Moore's faith in Guthrie pays dividends early
APR 04, 2013 5:31p ET
That’s when general manager Dayton Moore got the green light from owner David Glass to re-sign right-hander Jeremy Guthrie to a three-year, $25 million deal.
Several baseball observers criticized the deal, arguing that giving $25 million to a 33-year-old pitcher such as Guthrie was too risky, especially after Guthrie’s unsightly stint with Colorado (3-9, 6.35 ERA) last season.
But Moore was sold on Guthrie’s resurgence with the Royals last summer. After the disaster in Colorado, Guthrie was 5-3 with a 3.16 ERA in the final two months with the Royals.
And Moore saw a pitcher he believed had plenty left in the tank.
"Jeremy pitched very well for us," Moore said last November. "He's someone we liked a great deal. We feel he can give us innings, give us consistency and everything you want in a starting pitcher."
Guthrie demonstrated Thursday why Moore maintained that faith.
Guthrie kept the White Sox (five homers in the first two games of the series) in the ballpark, and limited them to five hits and one run through six innings. He also struck out nine and walked just one.
"He was phenomenal," Royals manager Ned Yost told reporters in Chicago. "He just kept mixing his pitches and keeping them off-balance. Just a great outing."
Guthrie also showed why he already is such a favorite in the Royals’ clubhouse – like James Shields, Guthrie is a fighter when he has men on base.
The first example was the White Sox third inning.
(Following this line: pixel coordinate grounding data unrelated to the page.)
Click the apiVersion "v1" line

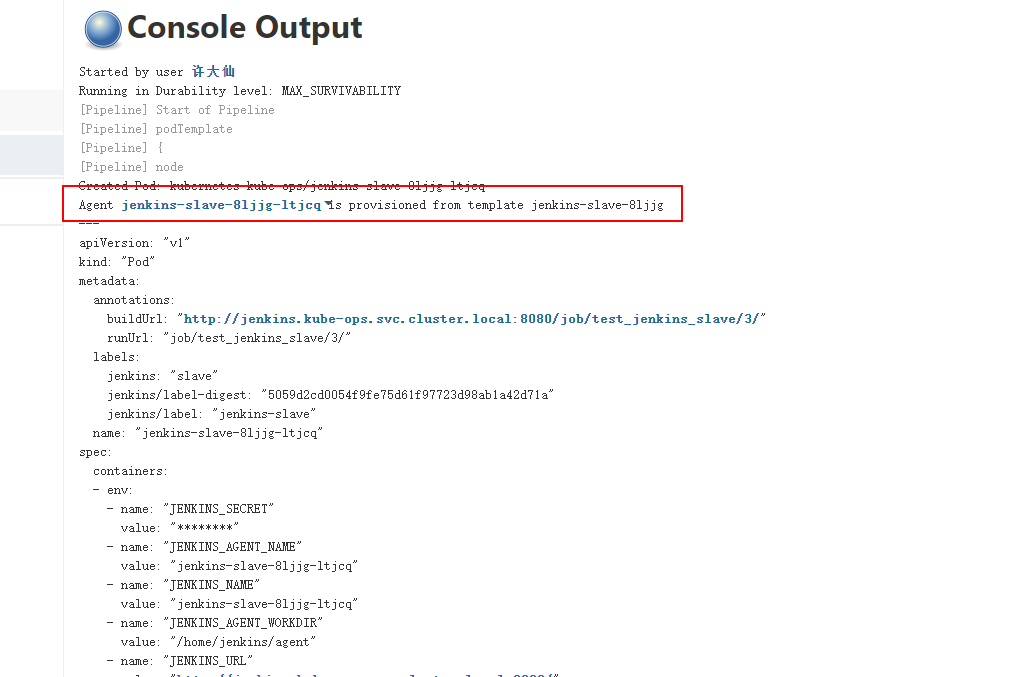[135, 243]
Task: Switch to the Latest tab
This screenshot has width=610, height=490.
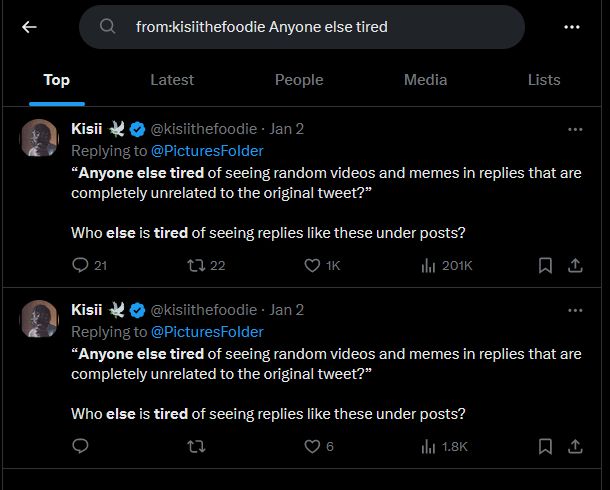Action: pos(172,80)
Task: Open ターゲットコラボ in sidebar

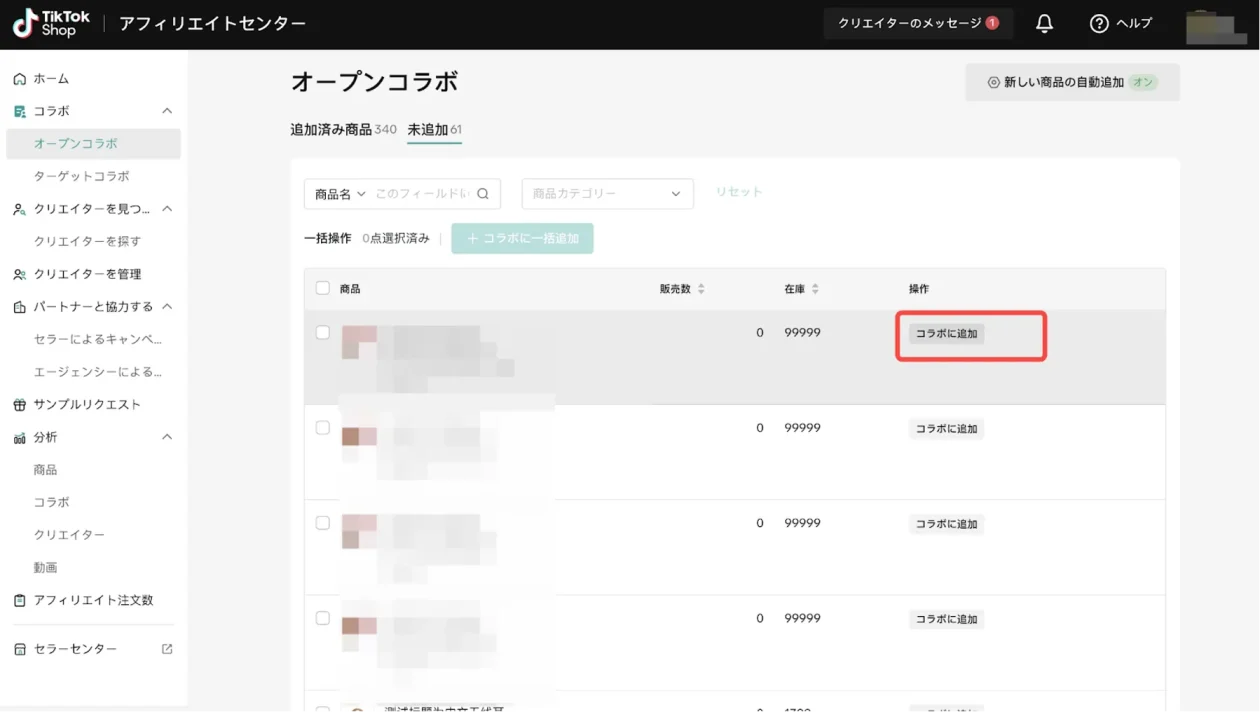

Guthrie had struck out four of the first six hitters he faced, but he walked Tyler Flowers with one out in the third.
Then Gordon Beckham was badly jammed by a Guthrie fastball, but managed to bloop a single to right, sending Flowers to third.
Guthrie then unleashed a wicked slider to Alejandro De Aza, who rolled a grounder to second baseman Chris Getz, who started a 4-6-3 double play to end the inning.
Keeping the score 0-0 at the time was huge, considering the Royals’ offense continues to slumber in the early season.
The Royals finally showed some offensive life in the fifth. With one out, Eric Hosmer walked, and went to third on a hit-and-run single by Jeff Francoeur. Jarrod Dyson followed with a RBI groundout, which sent Francoeur to second.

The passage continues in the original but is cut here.